_Exercise requirements_: Print the entries exactly as they appear, and omit any images.

(Stored data)
——

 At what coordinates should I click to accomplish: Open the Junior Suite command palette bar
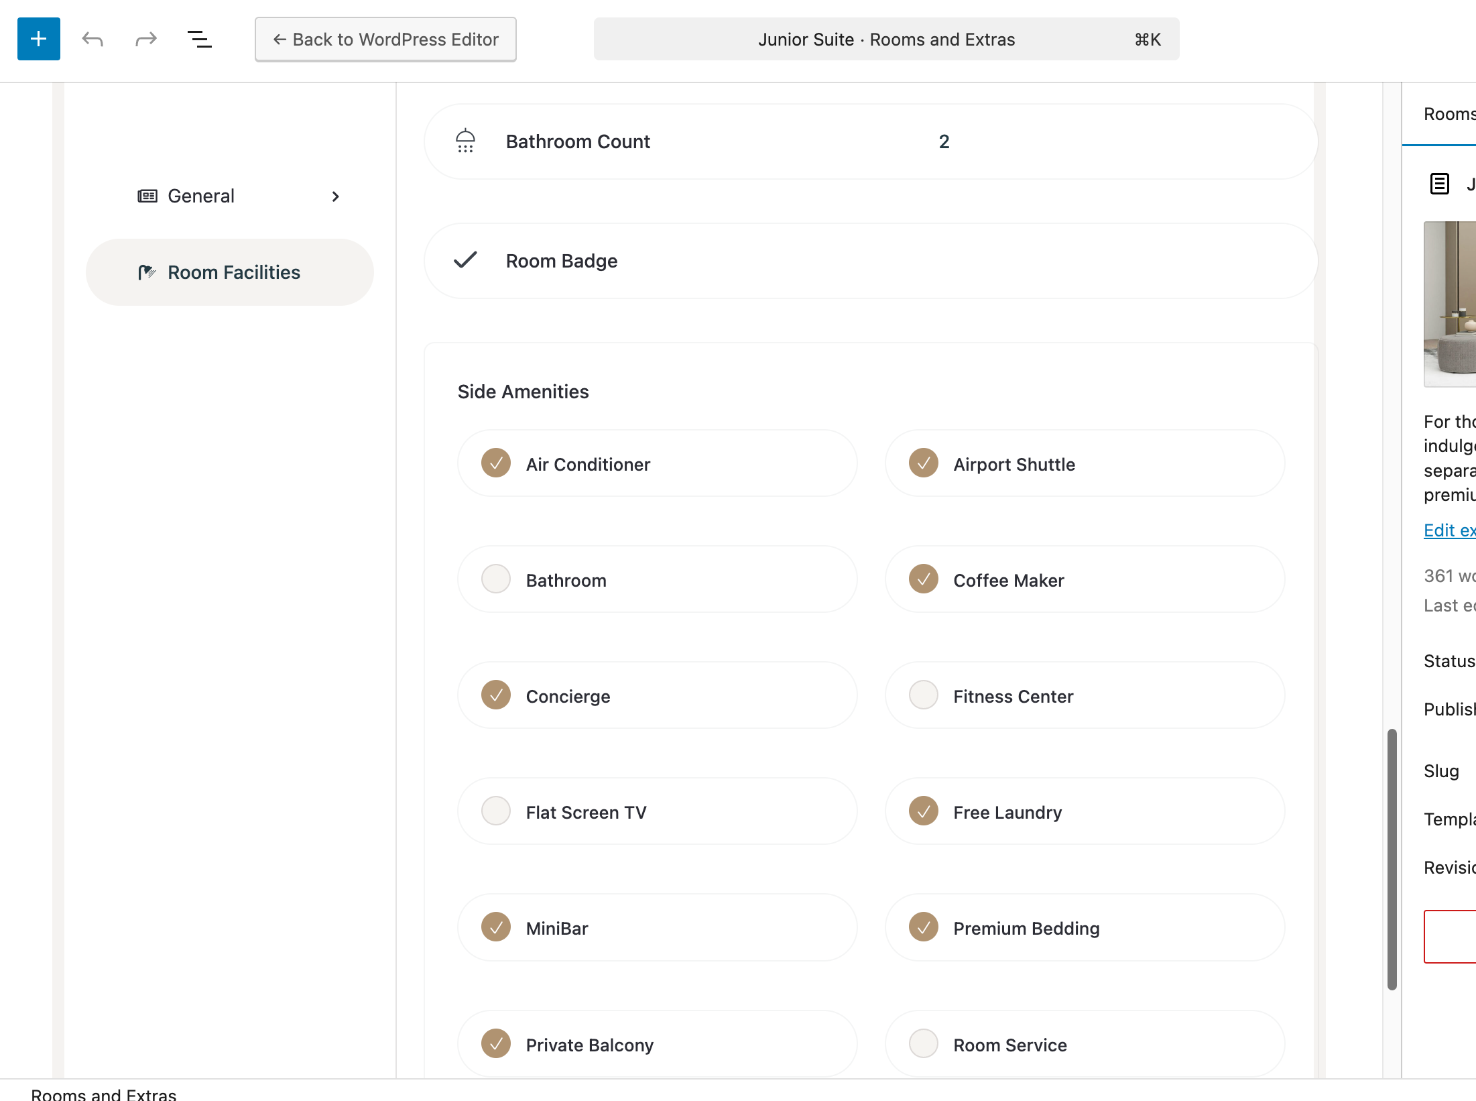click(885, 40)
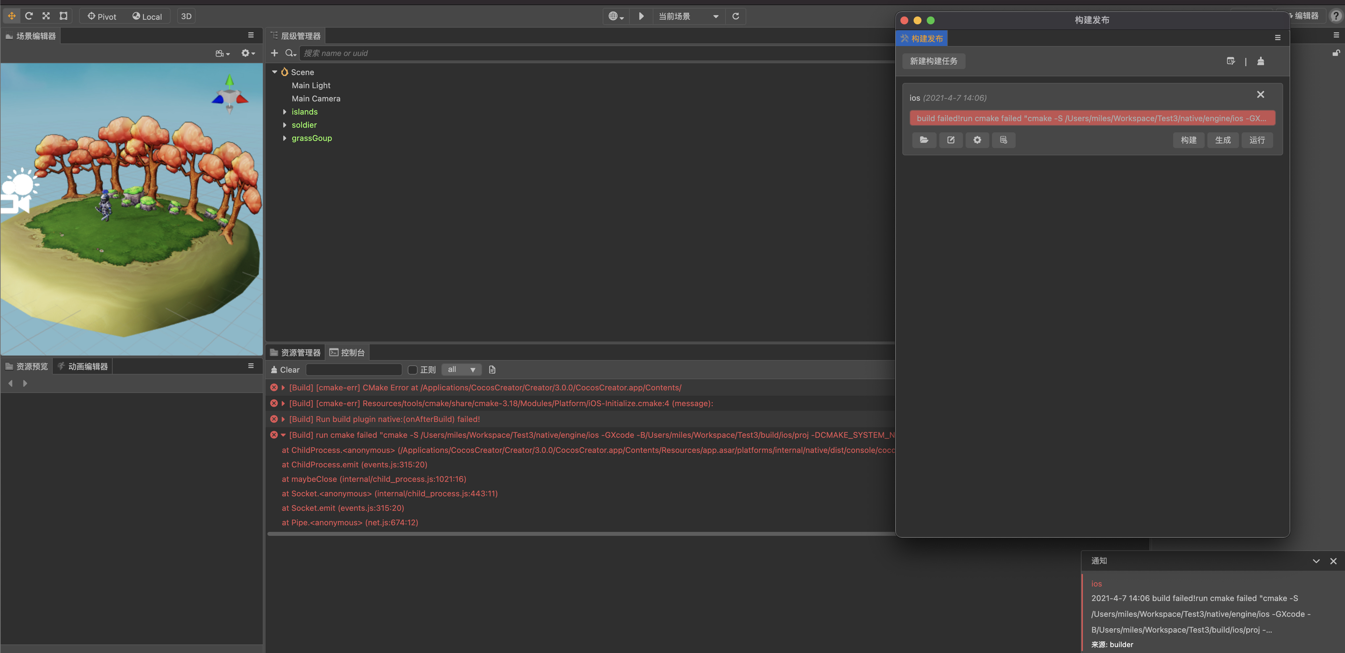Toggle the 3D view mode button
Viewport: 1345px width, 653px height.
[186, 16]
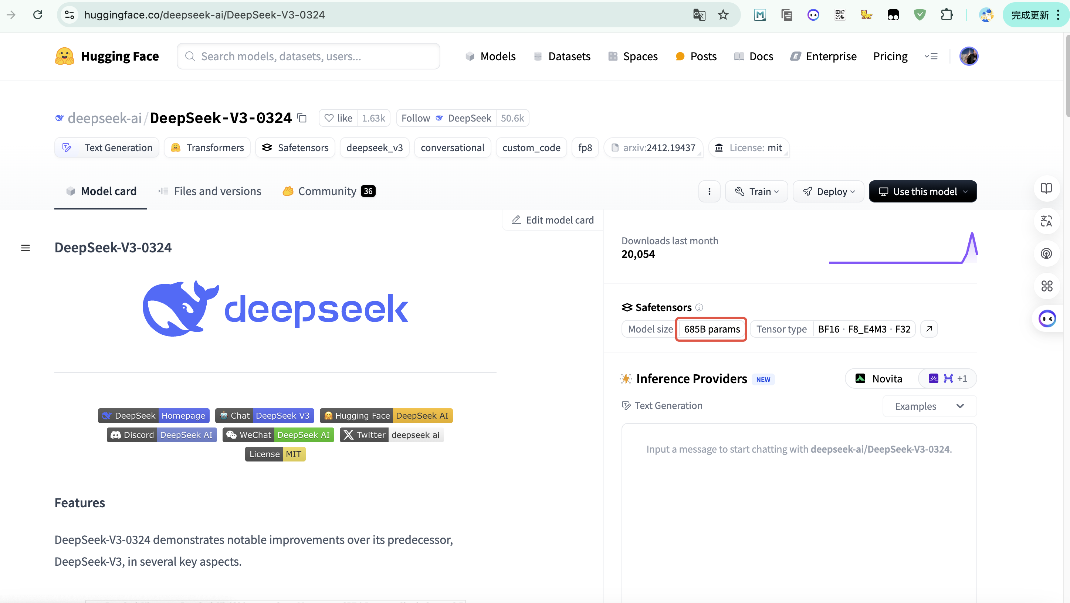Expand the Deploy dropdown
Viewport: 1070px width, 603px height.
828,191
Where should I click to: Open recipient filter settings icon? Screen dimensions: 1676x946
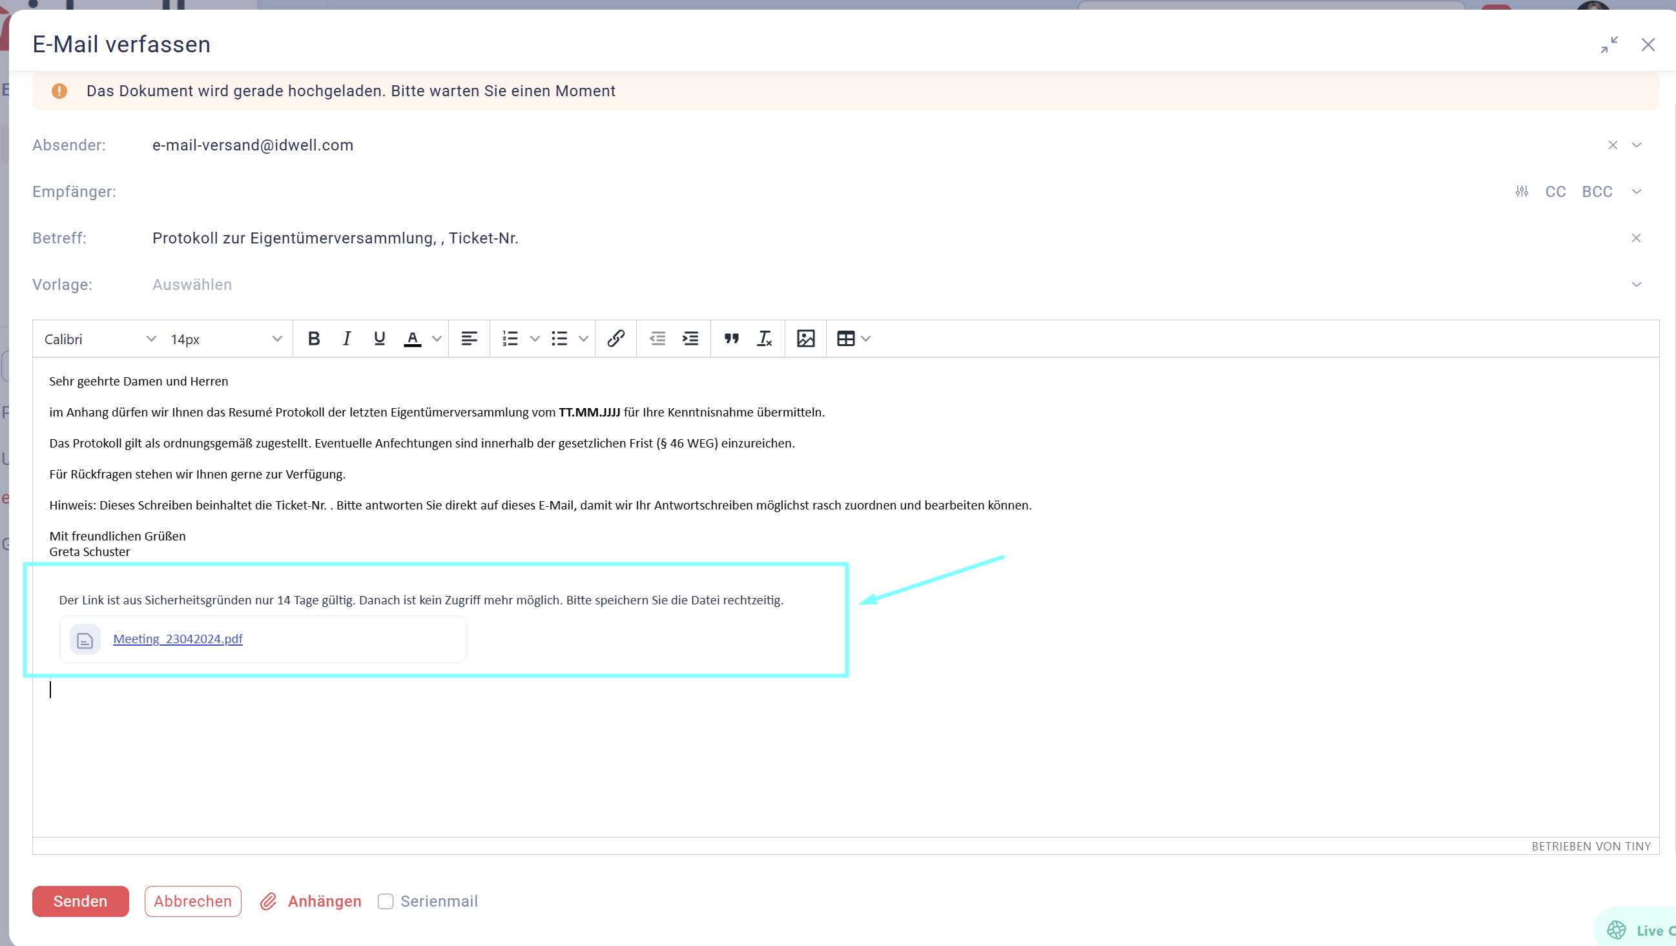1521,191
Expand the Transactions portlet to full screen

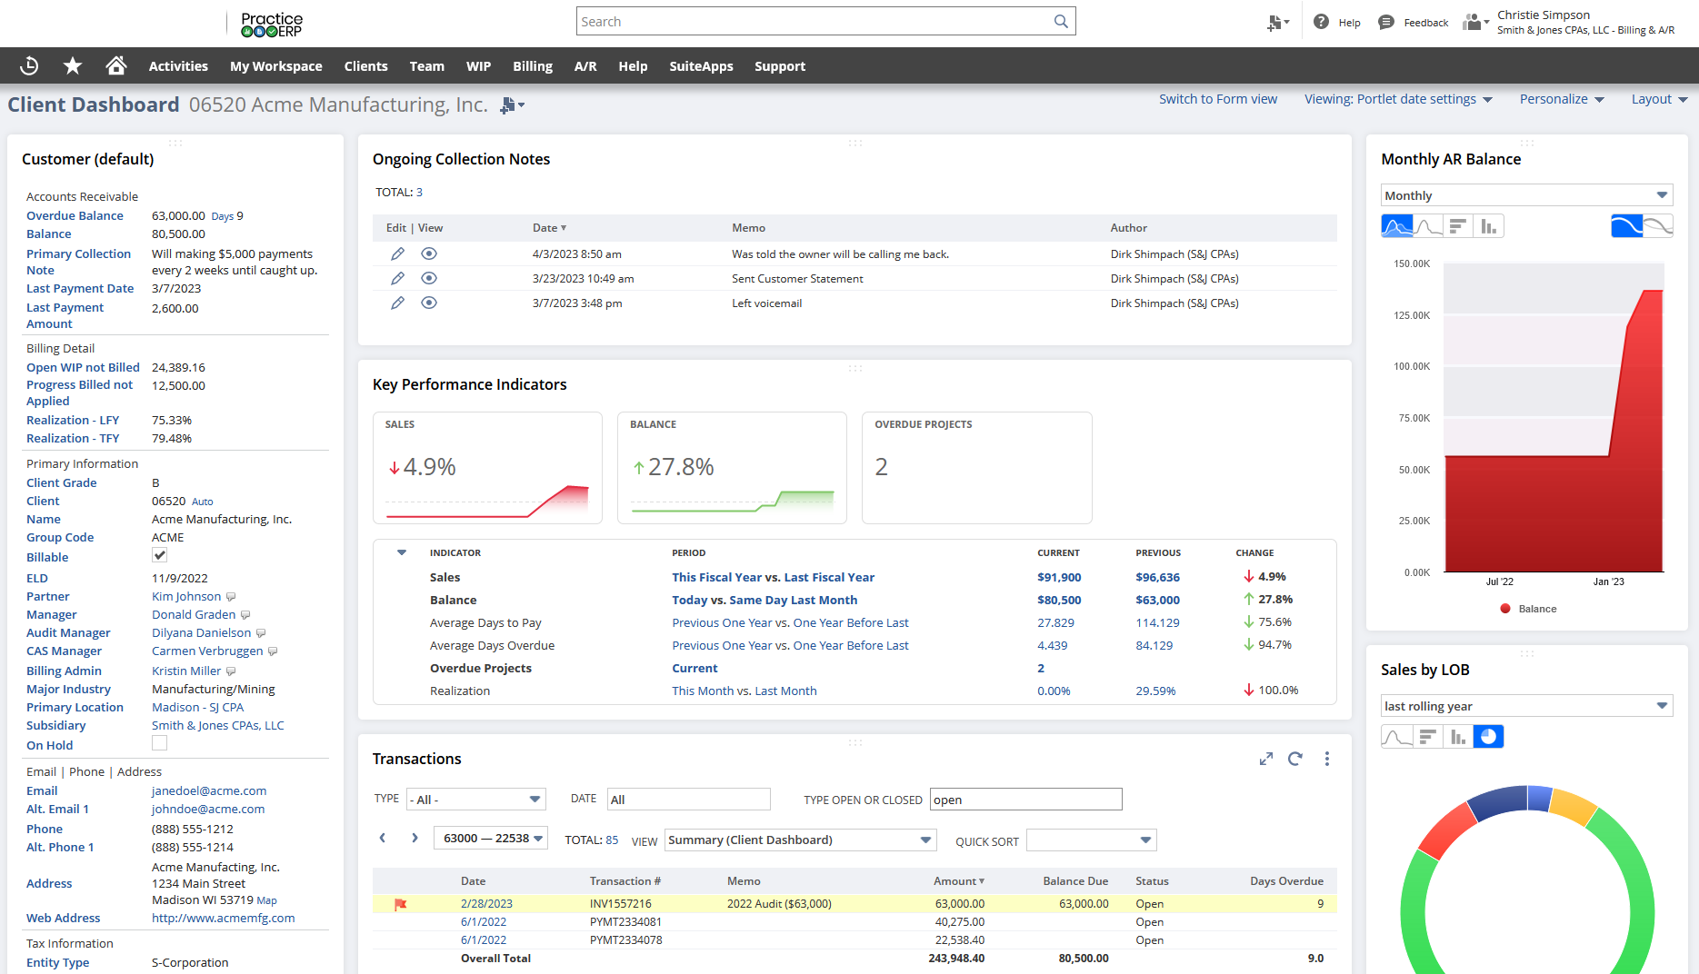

——

_Response below_:
 At what coordinates should I click to accomplish: Open the Junior Suite command palette bar
click(885, 40)
Toggle the 3D view mode button
Viewport: 1345px width, 653px height.
[186, 16]
Expand the Deploy dropdown
Viewport: 1070px width, 603px height.
828,191
Where should I click to: Open recipient filter settings icon? Screen dimensions: 1676x946
1521,191
Expand the Transactions portlet to full screen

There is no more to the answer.